Exercise aim ::
Quote every item below word for word, leaving out the pictures.

Records shown ::
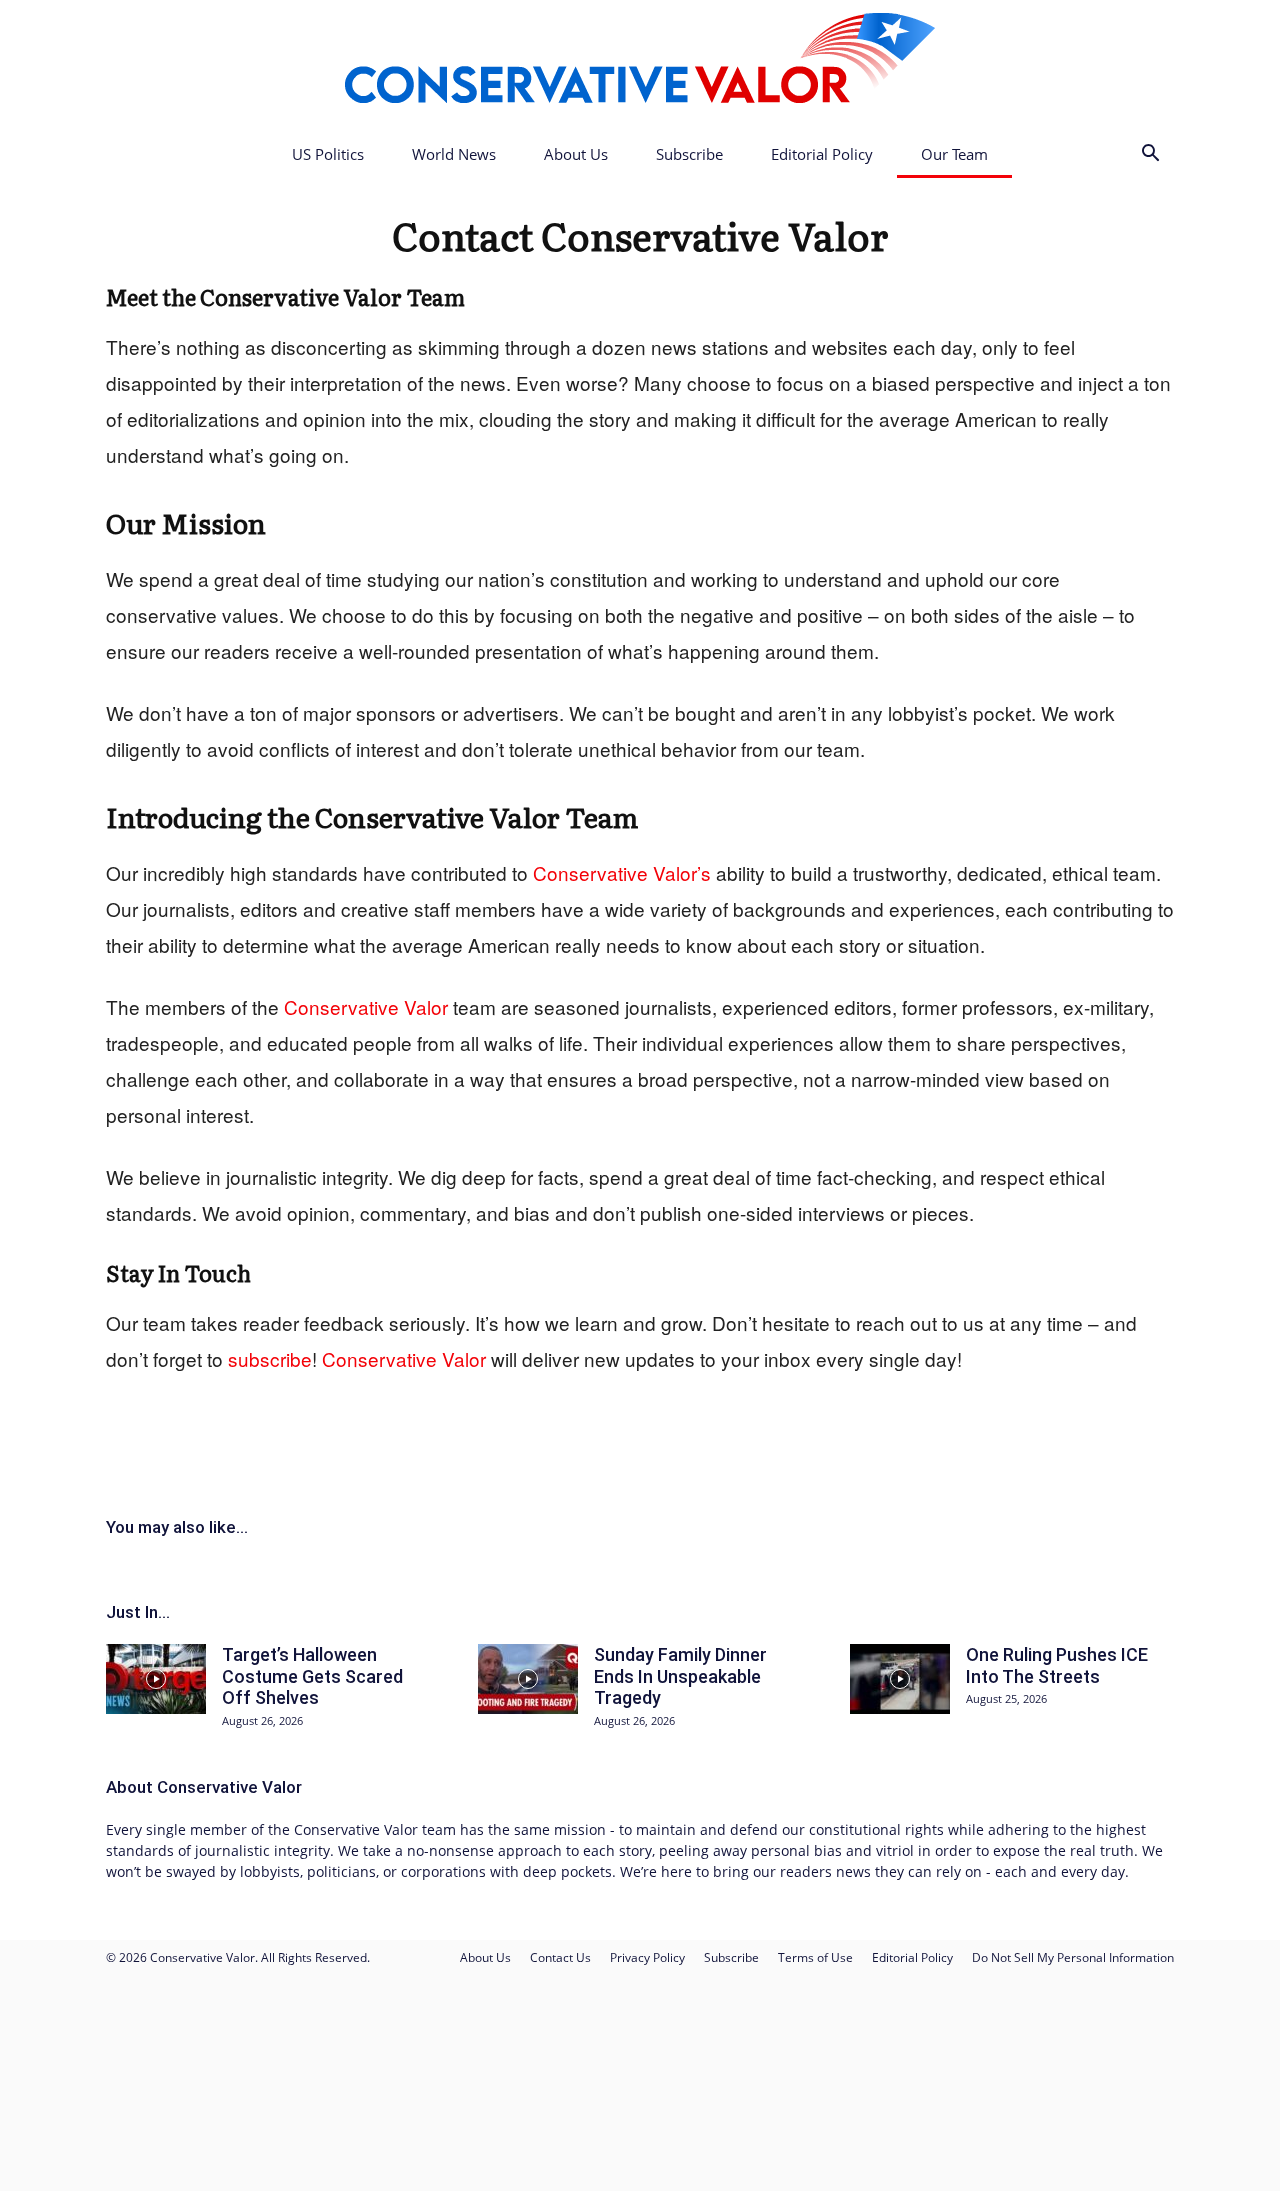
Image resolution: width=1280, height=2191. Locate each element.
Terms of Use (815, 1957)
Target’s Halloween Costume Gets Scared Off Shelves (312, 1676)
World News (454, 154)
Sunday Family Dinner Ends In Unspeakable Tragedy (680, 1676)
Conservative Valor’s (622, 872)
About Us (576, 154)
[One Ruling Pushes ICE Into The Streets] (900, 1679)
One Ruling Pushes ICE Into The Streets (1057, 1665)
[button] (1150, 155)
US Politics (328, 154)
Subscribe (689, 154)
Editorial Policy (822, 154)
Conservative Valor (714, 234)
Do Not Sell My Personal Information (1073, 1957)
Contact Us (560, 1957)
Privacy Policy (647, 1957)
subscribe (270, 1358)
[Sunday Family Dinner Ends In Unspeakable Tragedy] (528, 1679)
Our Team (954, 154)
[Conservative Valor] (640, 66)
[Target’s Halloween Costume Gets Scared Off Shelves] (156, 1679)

Written reply ::
Image resolution: width=1280, height=2191. Locate each element.
Terms of Use (815, 1957)
Target’s Halloween Costume Gets Scared Off Shelves (312, 1676)
World News (454, 154)
Sunday Family Dinner Ends In Unspeakable Tragedy (680, 1676)
Conservative Valor’s (622, 872)
About Us (576, 154)
[One Ruling Pushes ICE Into The Streets] (900, 1679)
One Ruling Pushes ICE Into The Streets (1057, 1665)
[button] (1150, 155)
US Politics (328, 154)
Subscribe (689, 154)
Editorial Policy (822, 154)
Conservative Valor (714, 234)
Do Not Sell My Personal Information (1073, 1957)
Contact Us (560, 1957)
Privacy Policy (647, 1957)
subscribe (270, 1358)
[Sunday Family Dinner Ends In Unspeakable Tragedy] (528, 1679)
Our Team (954, 154)
[Conservative Valor] (640, 66)
[Target’s Halloween Costume Gets Scared Off Shelves] (156, 1679)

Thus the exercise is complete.